Malcolm Gladwell's latest book, "What the Dog Saw" (a collection of his writings for The New Yorker) includes a piece from 2003 called "Connecting the Dots." Gladwell introduces readers to the concept of "creeping determinism." He defines this as the sense that the ultimate outcome of an uncertain situation seems almost inevitable given the benefit of hindsight.
The most famous example of this phenomenon concerned the attacks of Sept. 11. Given what we know now-notably the spike in cell phone traffic among suspected Al Qaeda members and warnings that Al Qaeda may attempt to send students to civilian aviation schools-it seems easy to say that the nation's intelligence agencies should have sniffed out the plot, but when the FBI's counterterrorism group had 68,000 outstanding leads, connecting the dots would have been nearly impossible.
Anyway, this made me wonder if the credit union industry-myself included-was also guilty of creeping determinism when it came to the corporates. It seems so easy now to say that this was inevitable. WesCorp and U.S. Central bought securities backed by exotic mortgages taken to buy overpriced homes. The final chapter had to include conservatorships and corporate stabilization expenses, right?
Honestly, the answer is no. It would have been nearly impossible to predict that things would end up as poorly as they have. If the housing bubble had stayed inflated for one more year, many of the bad mortgages backing the troubled securities might have prepaid and the problem would have been a lot smaller. Or what if TARP money had been used to buy troubled assets and not used to recapitalize banks? What if ratings agencies had been more rigorous in their analysis? We can play this game all day.
The mistake made by the corporates wasn't failing to account for the long shot scenario that actually played out. The biggest mistake involved overconcentration in a sector that most agreed was fundamentally imbalanced. The actions actually taken by the corporates and NCUA, such as a moratorium on the purchases of private-label mortgage securities, would have proven sufficient most of the time. However, by putting essentially all their eggs in one basket, WesCorp and U.S. Central invited the risk that ultimately ruined them.
Gladwell goes on to discuss best practices in the area of intelligence and argues that competition between agencies (i.e. the FBI and CIA both investigating the same leads) is the best approach since it creates a free market that rewards those who work harder and smarter.

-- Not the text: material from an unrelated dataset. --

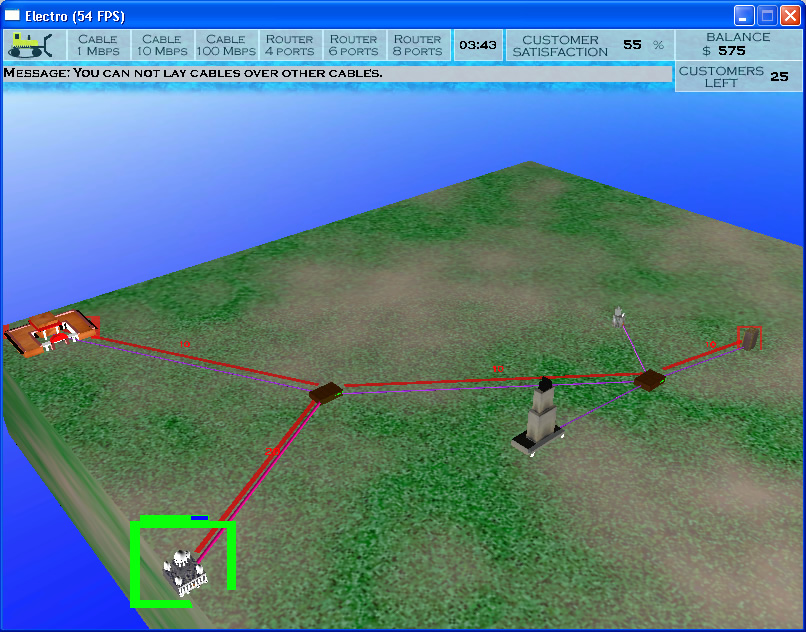The image size is (806, 632).
Task: Select the Cable 100 Mbps tool
Action: click(x=226, y=45)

As soon as I read this, I immediately thought of one of the most original and provocative comment letters that NCUA received on the subject of the new corporate regulation. It was from USE Credit Union in San Diego and much of the letter focused on the notion of transparency. The letter asserts that WesCorp communicated to its members than it didn't own subordinated tranches of private-label mortgage securities, but then didn't provide members with a list of securities that it actually owned. USE argues that sharing this information would have effectively turned every interested member into a regulator and would have revealed WesCorp's perilous holdings of mezzanine tranches much sooner.
USE's push for transparency has much in common with Gladwell's free market approach to intelligence. If every active member is policing its corporate, NCUA's monopoly on supervision is broken up. True, the members wouldn't have regulatory authority, but they can certainly take action, like withdrawing their funds or seeking board and management changes. USE's idea is revolutionary and brilliant, and I hope that NCUA requires corporates to provide portfolio-level detail to its members as part of the corporate reforms.